Jock are you doing your own drawings? They are really nice. Just wondered :)
Yes Sharon, I make all my own drawings. Thanks!
Jim Carothers
Guru: a good practice weld is making links for a chain. 7" of 3/8" round works OK for me.
R. Guess
Guru.. good demo. I learned some things tonight. Thanks. I really have a hard time welding mild steel to itself to make a poker, but a 19 layer stack of bandsaw blade and mild steel seems easy. Your demo definately gave me some things to work on.
Bill, We need to get into more details about forge welding in different forges. I was trying to be kind of general in this one.
Can a forge weld be X-rayed to find defects in the weld?
Yes you can x-ray forge welds. The flux and scale inclusions show up just like any other weld.

you did a real good job of it Jock
Randall, The welding temperature for the closed stack is a lot lower than for the open joint. The stack protects the surface and nearly clean metal is what is being joined.
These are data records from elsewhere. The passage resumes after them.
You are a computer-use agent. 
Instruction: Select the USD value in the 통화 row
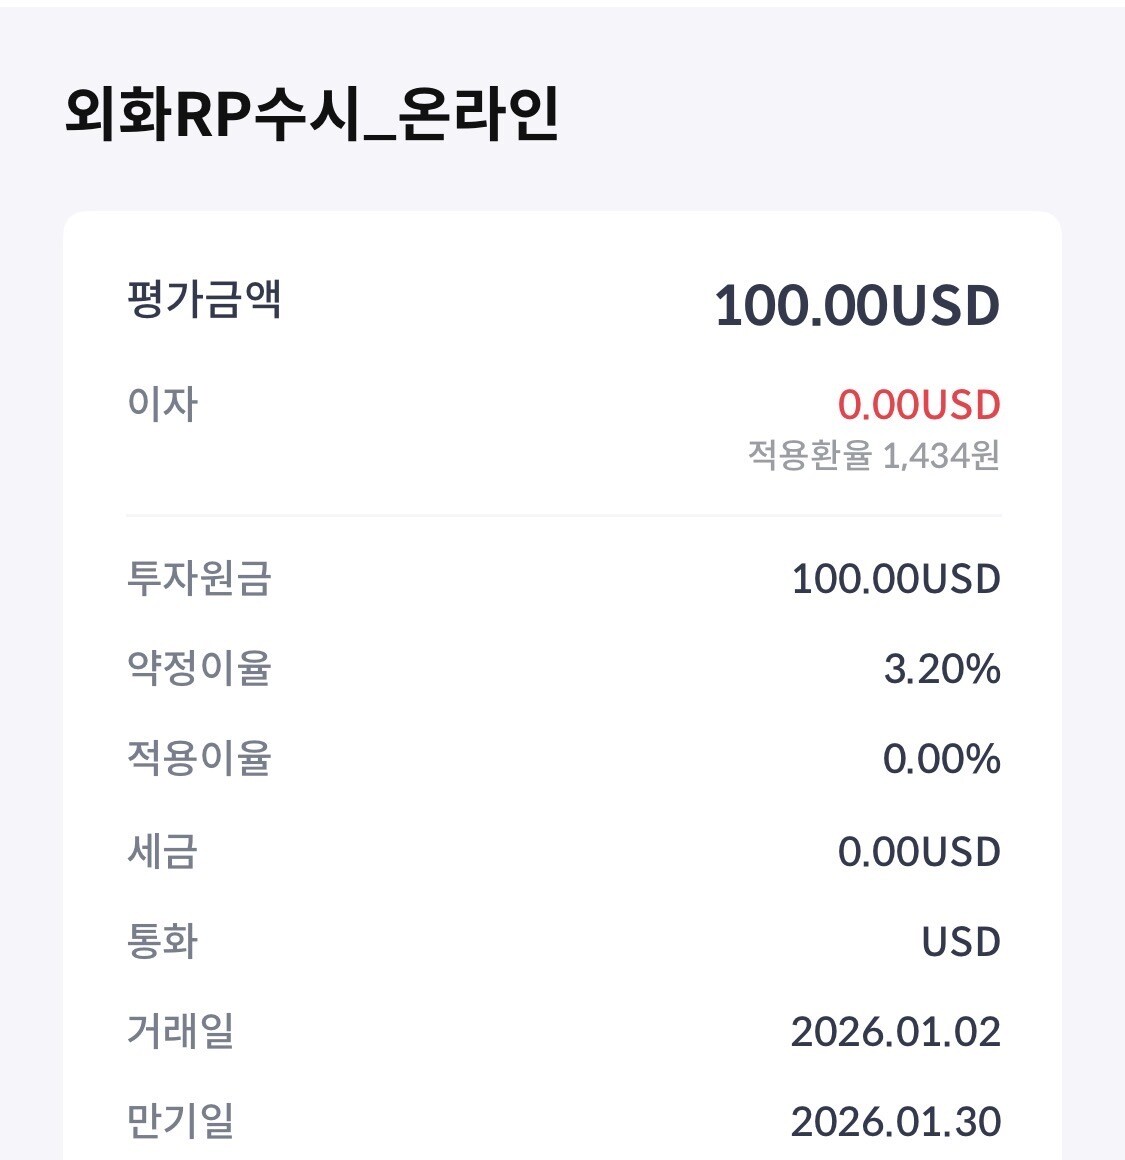[960, 942]
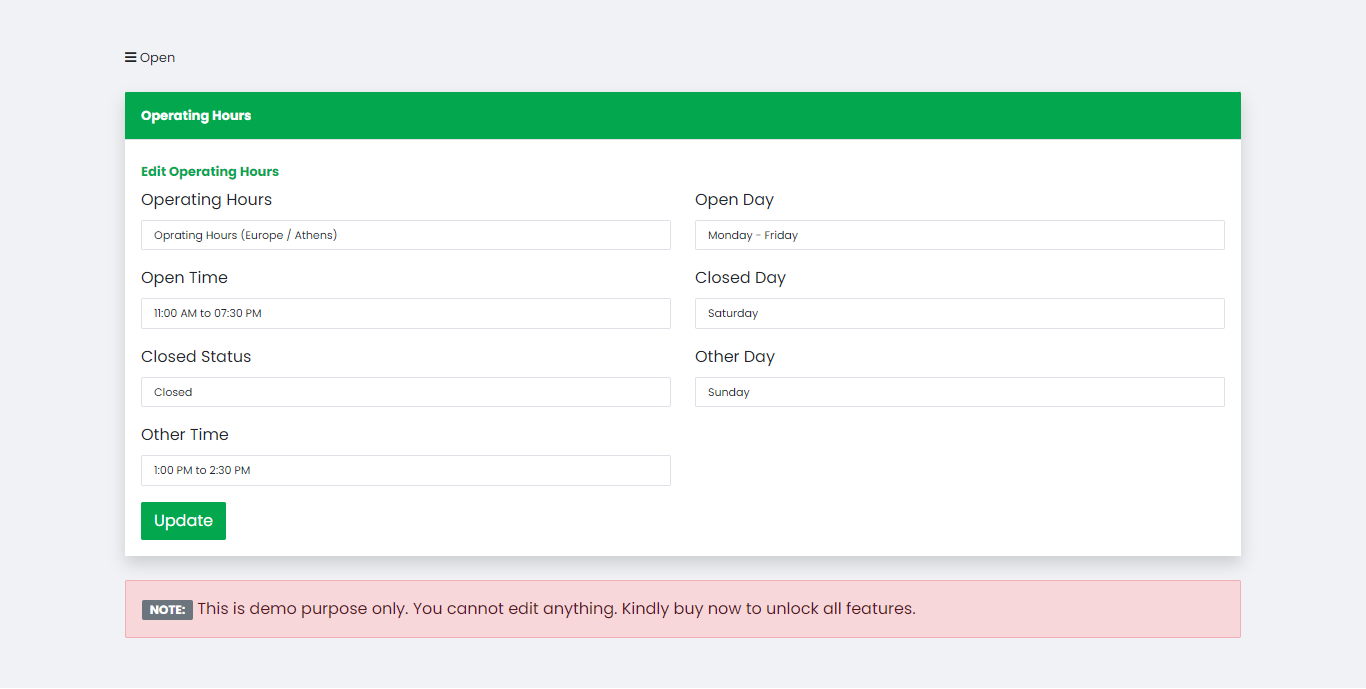Click the Open sidebar text
The image size is (1366, 689).
click(158, 58)
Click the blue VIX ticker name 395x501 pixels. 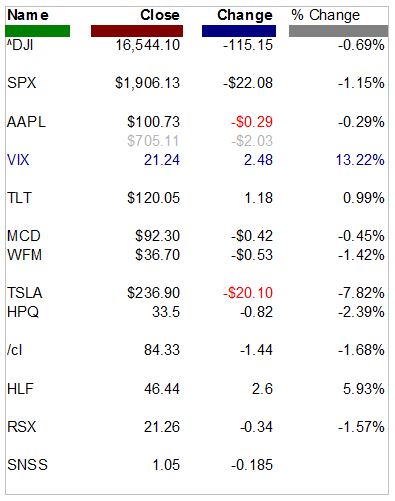[18, 160]
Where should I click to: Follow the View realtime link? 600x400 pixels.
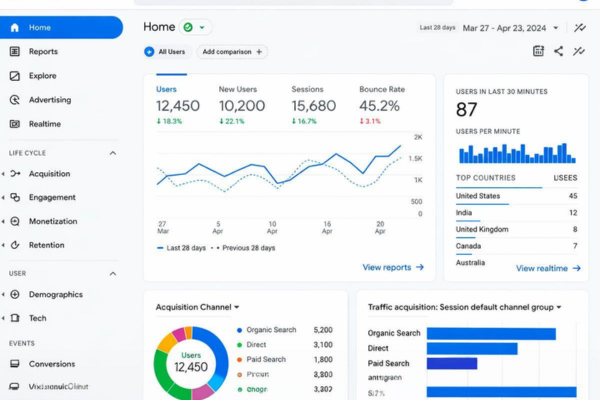(x=548, y=268)
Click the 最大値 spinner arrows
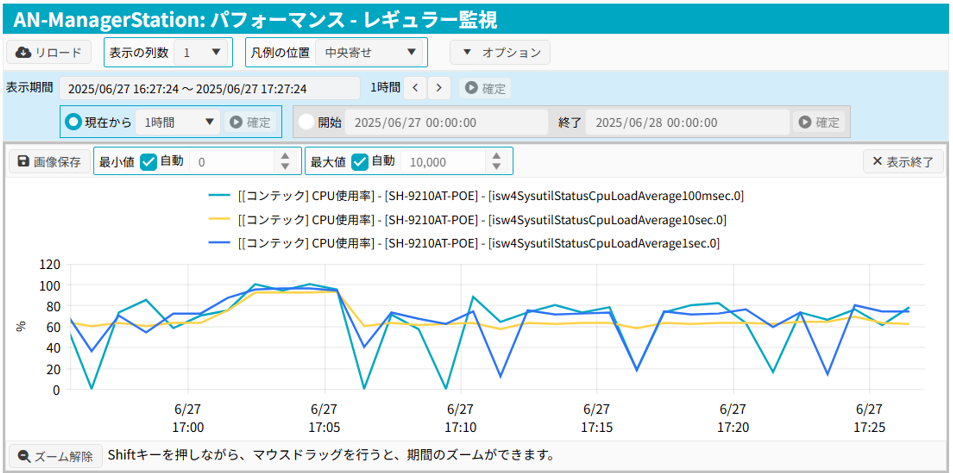Screen dimensions: 953x473 click(x=496, y=161)
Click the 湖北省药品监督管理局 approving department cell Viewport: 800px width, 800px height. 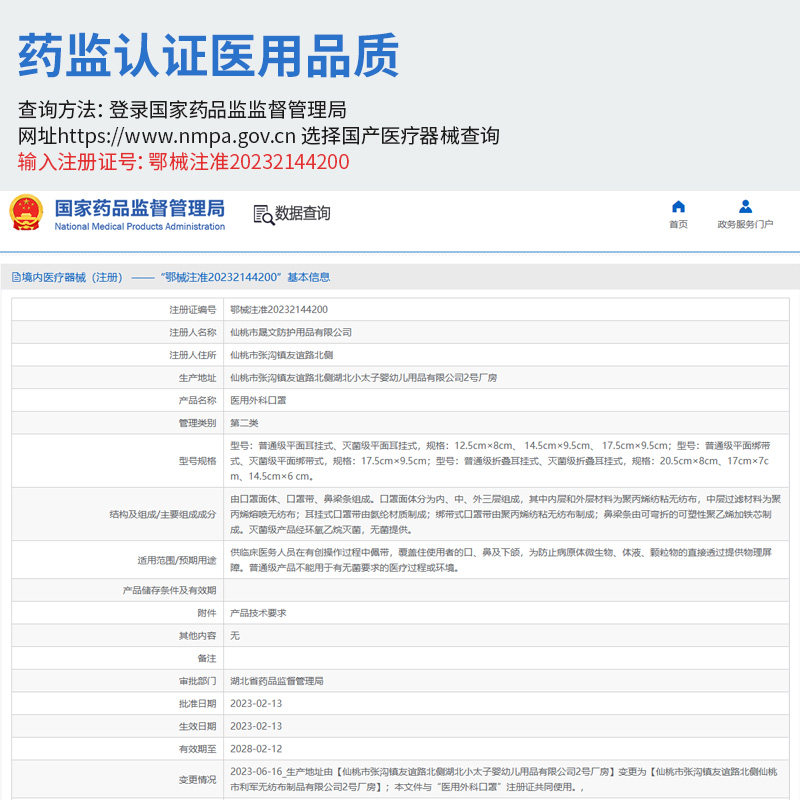(277, 681)
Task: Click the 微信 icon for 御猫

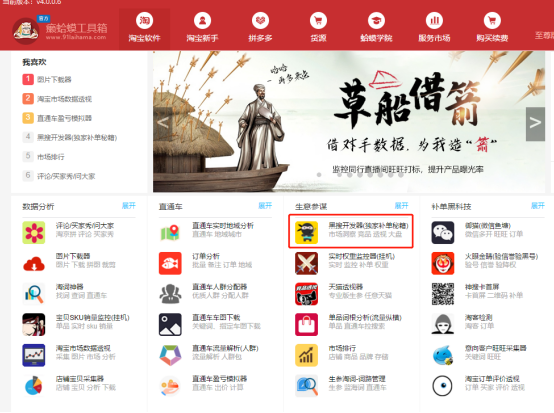Action: tap(443, 232)
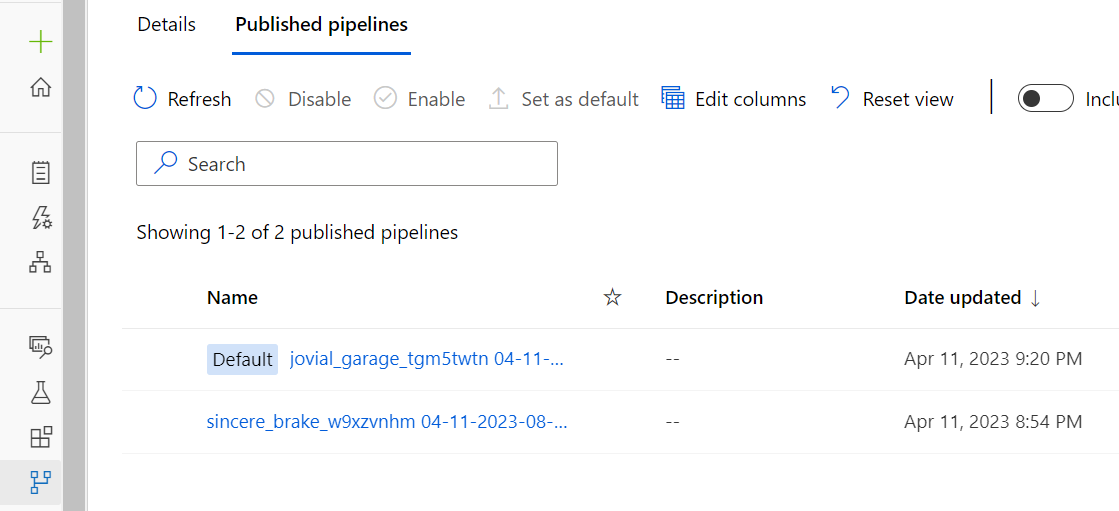Click the Search input field
The width and height of the screenshot is (1119, 511).
coord(347,163)
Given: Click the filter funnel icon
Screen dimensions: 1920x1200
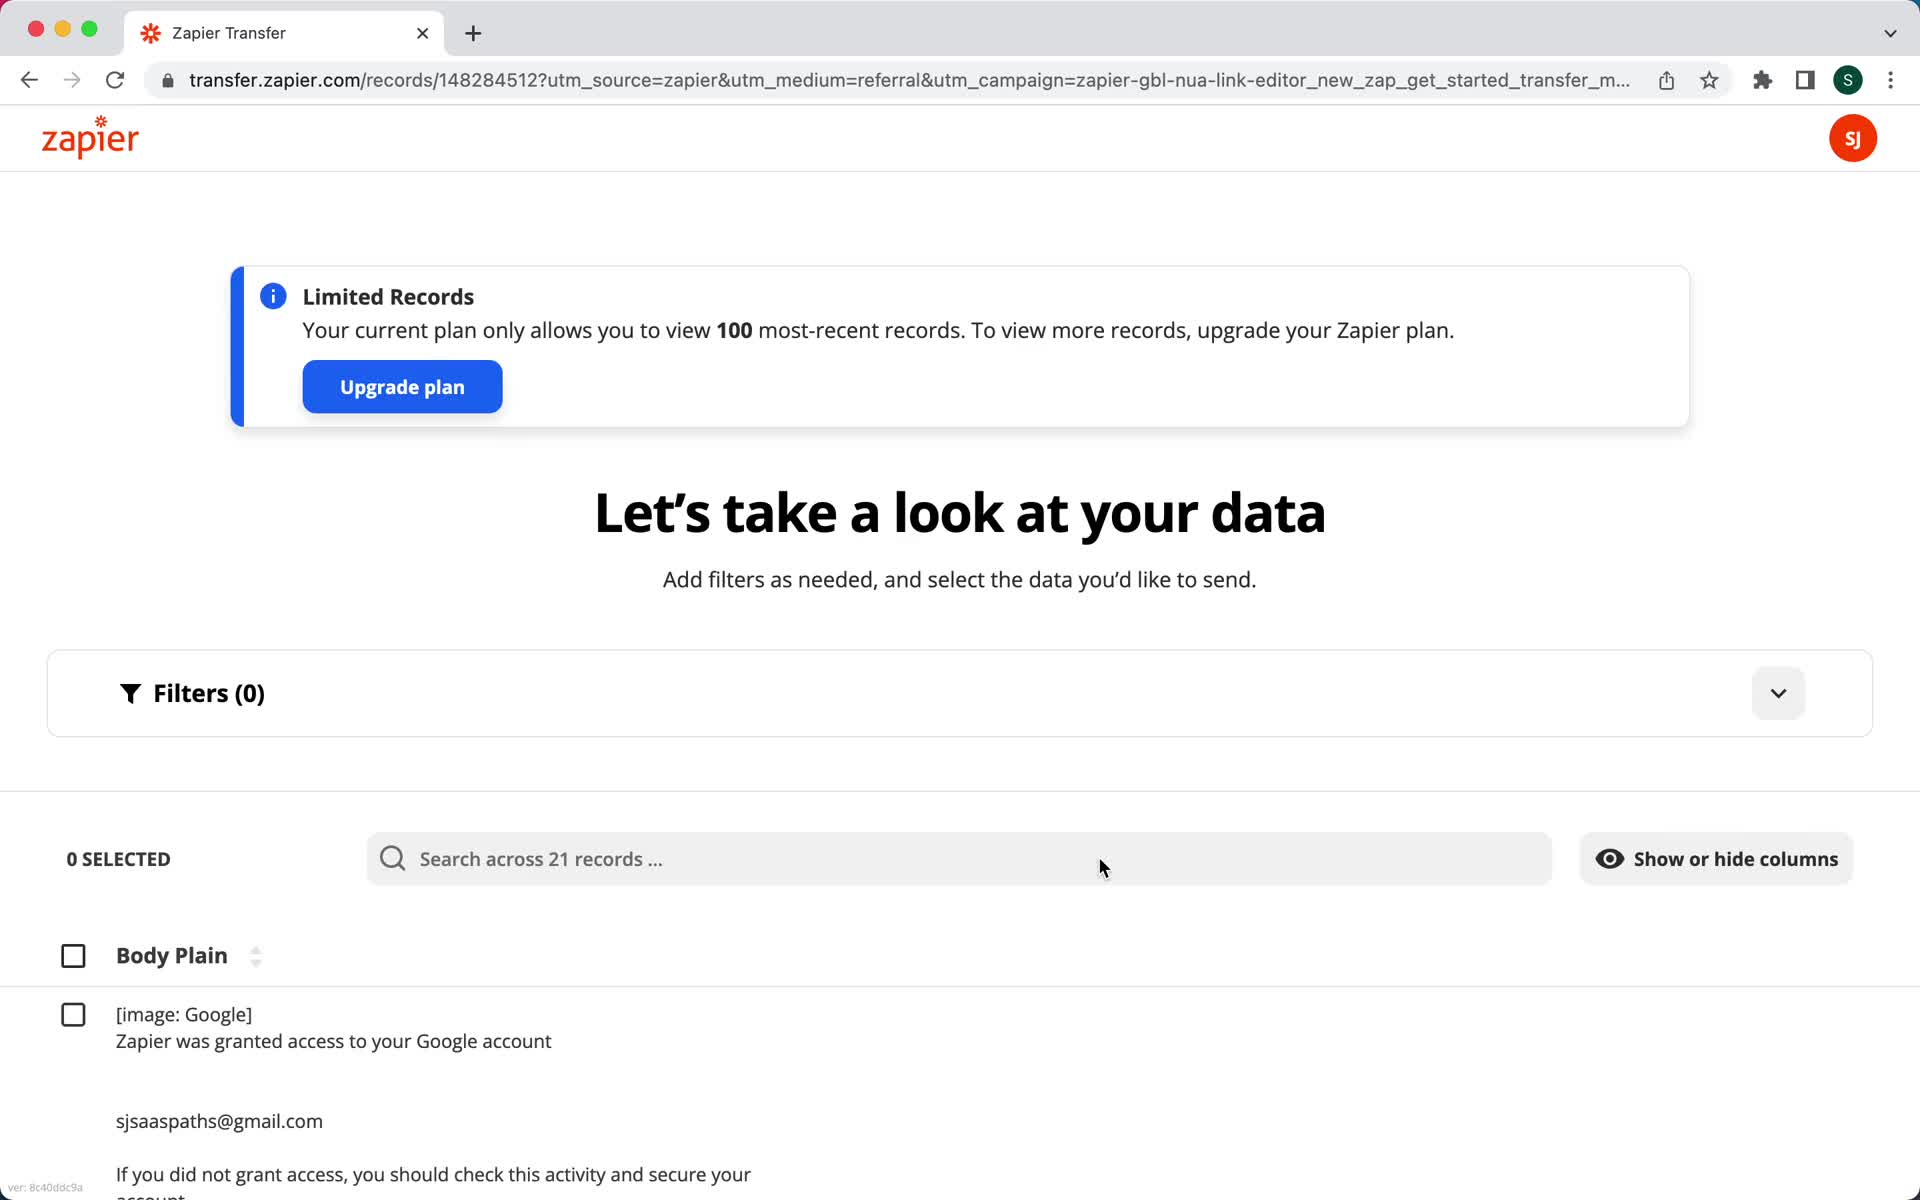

IRON Fillings: NO, you cannot use them from a grinder. Most of what you clean up from under a grinder is grinding wheel and oxidized iron.
R. Guesss
Guru..I suppose the mass of the stack also holds the heat better?
STACK: Yes, the stack holds the heat AND it is usualy larger. You will find that large pieces (like making an anvil) are much easier to weld because they hold the heat so long. Little pieces where you have to work VERY fast.